Juniper Mist Conversion Guide
Prerequisites
- Juniper Mist system running the latest firmware.
- Juniper Mist Access Points (APs) linked to the Mist Dashboard.
- Basic traffic routing working with existing SSID(s).
- ACLs or firewalls allow Juniper Mist APs to communicate over TCP ports 2083 RadSec.
- Access to the cloud‑hosted Juniper Mist Dashboard.
High‑Level Steps
-
Build a Helium Passpoint SSID on Juniper Mist.
- Create a new SSID.
- Configure Passpoint settings.
- Add RadSec servers.
-
Apply the configuration to your sites and access points.
-
Verify operation and troubleshoot as needed.
Configure Juniper Mist for Helium Mobile
To begin, sign in to the Juniper Mist Dashboard at https://manage.mist.com.
Create a New SSID
- Navigate to Organization → WLAN Templates.
- Click Create WLAN Template or select an existing template.
- Click Add WLAN to create a new SSID.
Required settings
Field | Value |
---|---|
SSID Name | Helium |
Security | WPA3‑Enterprise |
Passpoint | Enable |

Configure Passpoint Settings
In the WLAN settings locate the Passpoint section and set:
- Venue Name: (The Venue name or the name provided by the Helium Plus team)
Advanced Settings
- Domain Name:
freedomfi.com
NAI Realms
freedomfi.com (EAP‑TLS)
hellohelium.com (EAP‑TLS)

Add RadSec Servers
-
Under Authentication Servers, choose RadSec from the dropdown.
-
In the Server Name field, enter
radius.stage.wifi.freedomfi.com
-
Click Add Server under Server Addresses and enter:
Field Value hostname 44.229.62.214
Port 2083
Repeat this process for Helium's RadSec servers
52.37.147.195
and44.241.107.197
-
NAS Identifier: use either a static MAC address (e.g.
a8:53:7d:0b:fb:d0
) or the token{{DEVICE_MAC}}
to insert the AP’s MAC address.
This NAS Identifier must match the identifier used during onboarding through self-serve or Helium Plus.

Other WLAN Settings
These instructions include the minimum steps required to authenticate a client via the Helium network. Most venue operators will want to take additional security precautions, such as placing Helium clients into their own VLAN / subnet which is segmented from other WLANs. The steps to accomplish this are outside the scope of this document, but should be considered achieve a healthy security posture for both the venue operator and mobile users.
Upload Certificates
Save the three certificates obtained from the Helium Network into a directory for safekeeping and reference.
ca.pem
– Root CA certificatecert.pem
– User certificatekey.pem
– Private key matching cert.pem
The keys may have different file names depending on their source.
First add the root CA in 3 parts:
- Navigate to Organization > Settings
- Under RadSec Certificates, click the Add a RadSec Certificate link
- Open the CA file in a text editor; note that it contains three separate CA certs.
- Copy and paste the first CA cert, including the -----BEGIN CERTIFICATE----- and -----END CERTIFICATE----- header and footer into the text box, and click the Add button.
- Repeat this process for the other two CA certs in the file.

Next add the Cert and Key
- Under AP RadSec Certificate, click the View Certificate link.
- Open the key.pem (or similarly named) file in a text editor, then copy and paste the contents into the Private Key field
- Open the cert.pem (or similarly named) file in a text editor, then copy and paste the contents (including the header & footer) into the Signed Certificate field
NOTE: you may need to delete existing keys and certs that in boxes when you open this popup. If wanted you can save these to a local file on your computer incase you need them in the future.
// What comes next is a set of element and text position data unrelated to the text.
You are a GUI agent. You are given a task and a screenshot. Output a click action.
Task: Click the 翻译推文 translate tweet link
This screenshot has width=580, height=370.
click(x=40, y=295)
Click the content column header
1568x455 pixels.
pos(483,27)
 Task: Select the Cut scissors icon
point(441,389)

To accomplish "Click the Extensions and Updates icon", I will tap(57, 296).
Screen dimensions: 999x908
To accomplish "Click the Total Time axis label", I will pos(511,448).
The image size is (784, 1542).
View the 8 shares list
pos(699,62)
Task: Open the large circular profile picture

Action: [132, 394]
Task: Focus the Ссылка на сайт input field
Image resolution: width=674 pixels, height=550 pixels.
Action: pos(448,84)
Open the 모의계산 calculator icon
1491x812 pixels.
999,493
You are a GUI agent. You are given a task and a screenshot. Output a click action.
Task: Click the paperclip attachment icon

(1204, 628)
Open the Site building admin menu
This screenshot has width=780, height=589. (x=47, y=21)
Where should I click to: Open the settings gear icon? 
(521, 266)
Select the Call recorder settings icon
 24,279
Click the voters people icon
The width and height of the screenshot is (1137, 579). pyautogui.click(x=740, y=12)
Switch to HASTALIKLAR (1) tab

- Apply / Save as applicable
Apply the Configuration
- Navigate to Sites and select the desired site.
- Assign the updated WLAN Template to the site.
- Click Apply Changes to push the configuration to all APs.
Verify Configuration
- Confirm that the Helium SSID is broadcasting on your Juniper Mist APs.
- Connect a Passpoint‑enabled device and verify authentication through RadSecProxy to the Helium Network.
- In the Mist Dashboard under Clients, ensure that client sessions are active.

Troubleshooting
Symptom | Checks |
---|---|
SSID not broadcasting | Verify the WLAN Template is assigned and pushed; confirm AP connectivity to the Mist Dashboard. |
Certificate errors | Confirm the AP trusts the RADIUS certificate and the AAA trusts the RadSec client certificate. |
Clients fail to connect | Check Passpoint parameters; verify device support for Passpoint; confirm Helium AAA approves the request. |
Notes
- Juniper Mist does not list Helium as a Passpoint Operator. Use preset Passpoint Operator configurations only after receiving approval from the Helium Plus team.